Homélie de p. Laurent

Néanmoins, sachant que ce n’est pas par les œuvres de la loi que l’homme est justifié, mais par la foi en Jésus Christ, nous aussi nous avons cru en Jésus Christ, afin d’être justifiés par la foi en Christ et non par les œuvres de la loi, parce que nulle chair ne sera justifiée par les œuvres de la loi. (Ga2,16).
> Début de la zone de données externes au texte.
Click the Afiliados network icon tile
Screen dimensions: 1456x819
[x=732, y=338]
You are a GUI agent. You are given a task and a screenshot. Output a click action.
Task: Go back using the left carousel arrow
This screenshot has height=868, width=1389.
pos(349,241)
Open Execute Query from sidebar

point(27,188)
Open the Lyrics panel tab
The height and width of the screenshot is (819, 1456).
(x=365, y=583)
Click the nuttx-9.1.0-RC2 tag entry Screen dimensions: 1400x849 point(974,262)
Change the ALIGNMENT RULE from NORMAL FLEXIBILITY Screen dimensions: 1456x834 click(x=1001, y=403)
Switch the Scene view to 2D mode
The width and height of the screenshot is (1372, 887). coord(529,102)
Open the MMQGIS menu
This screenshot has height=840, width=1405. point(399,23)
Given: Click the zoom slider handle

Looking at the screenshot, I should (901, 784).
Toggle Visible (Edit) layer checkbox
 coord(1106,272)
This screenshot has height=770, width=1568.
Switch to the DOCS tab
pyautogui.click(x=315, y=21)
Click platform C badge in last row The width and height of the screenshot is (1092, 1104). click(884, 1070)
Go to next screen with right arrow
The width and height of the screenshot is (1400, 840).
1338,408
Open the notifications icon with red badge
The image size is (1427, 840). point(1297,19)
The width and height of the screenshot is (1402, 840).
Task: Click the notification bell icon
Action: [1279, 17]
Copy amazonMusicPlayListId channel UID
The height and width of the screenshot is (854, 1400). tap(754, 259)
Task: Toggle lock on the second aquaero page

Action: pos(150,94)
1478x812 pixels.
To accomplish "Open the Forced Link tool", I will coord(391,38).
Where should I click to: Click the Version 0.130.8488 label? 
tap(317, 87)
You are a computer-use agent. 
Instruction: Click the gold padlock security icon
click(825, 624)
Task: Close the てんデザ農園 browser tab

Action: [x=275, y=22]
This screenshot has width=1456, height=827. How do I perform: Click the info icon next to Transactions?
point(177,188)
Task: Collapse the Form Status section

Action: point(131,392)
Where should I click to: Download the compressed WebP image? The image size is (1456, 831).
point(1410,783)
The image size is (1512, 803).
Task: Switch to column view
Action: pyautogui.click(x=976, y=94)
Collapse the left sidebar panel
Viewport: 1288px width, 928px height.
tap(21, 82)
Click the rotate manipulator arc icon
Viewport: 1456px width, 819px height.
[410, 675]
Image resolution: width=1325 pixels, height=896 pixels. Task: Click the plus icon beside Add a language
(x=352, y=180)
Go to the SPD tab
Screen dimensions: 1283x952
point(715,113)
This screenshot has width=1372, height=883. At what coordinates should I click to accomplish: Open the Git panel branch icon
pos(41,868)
Je vous propose aujourd’hui une petite réflexion sur l’épître aux Galates. Dans cette épître l’apôtre Paul exprime son incompréhension face aux Galates, qui après avoir reçu de lui le véritable Évangile du Christ, Evangile que lui-même a reçue par une révélation de Jésus Christ[1], sont séduits par la pratique d’un « autre Évangile », selon lequel le salut de l’homme passe par l’observance rituelle de la loi de l’Ancien Testament, comme la pratique de la circoncision. « Vous qui d’abord avez commencé par l’Esprit, est-ce la chair maintenant qui vous mène à la perfection ? »[2].  Il reproche aux Galates d’abandonner la foi pour la pratique de la loi, ceci sous l’influence de convertis juifs judaïsant. Si l’affaire est grave, c’est qu’il ne s’agit pas seulement de préférer telle ou telle manière de vivre. Il s’agit de savoir  par quel chemin on rencontre Dieu. Est-ce par l’effort tenace pour observer scrupuleusement une loi juive ou autre ? Est-ce l’homme qui fait son Salut ? Ou est-ce par l’accueil sans réserve, dans la foi du Christ, venu pour nous sauver ? Et alors c’est Dieu qui gratuitement sauve l’homme.

Il est utile de s’arrêter à cette épître car nous ne sommes pas à l’abri de la pratique d’un « autre Evangile », et ceci même souvent par négligence, par manque d’attention, par habitude même. Deux chemins opposés se dressent devant nous. D’une part on se laisse bercer dans une religiosité excessive, où petit à petit la foi est exclue, ou, dans la direction opposée, on réduit la foi à sa simple et seule affirmation, à une foi stérile. Dans le premier chemin, le fidèle se perd dans l’observance de rites et de tradition en omettant d’intégrer le contenu, l’objet de sa foi, en son cœur. Les rites, les traditions lui donne l’impression de mener une vie bien comme il faut. Dans le chemin opposé, la foi devient à l’extrême quelque chose qui se réduit à intellectuel, il n’y a plus de véritable manifestation de la foi en notre vie. L’un est l’autre chemin forment une altération de l’Evangile. Les œuvres sans la foi ne sont rien, et la foi sans les œuvres est morte. Ce sont les deux pôles de l’illusion humaine ; entre les deux se trouve la Voie royale de la liberté chrétienne.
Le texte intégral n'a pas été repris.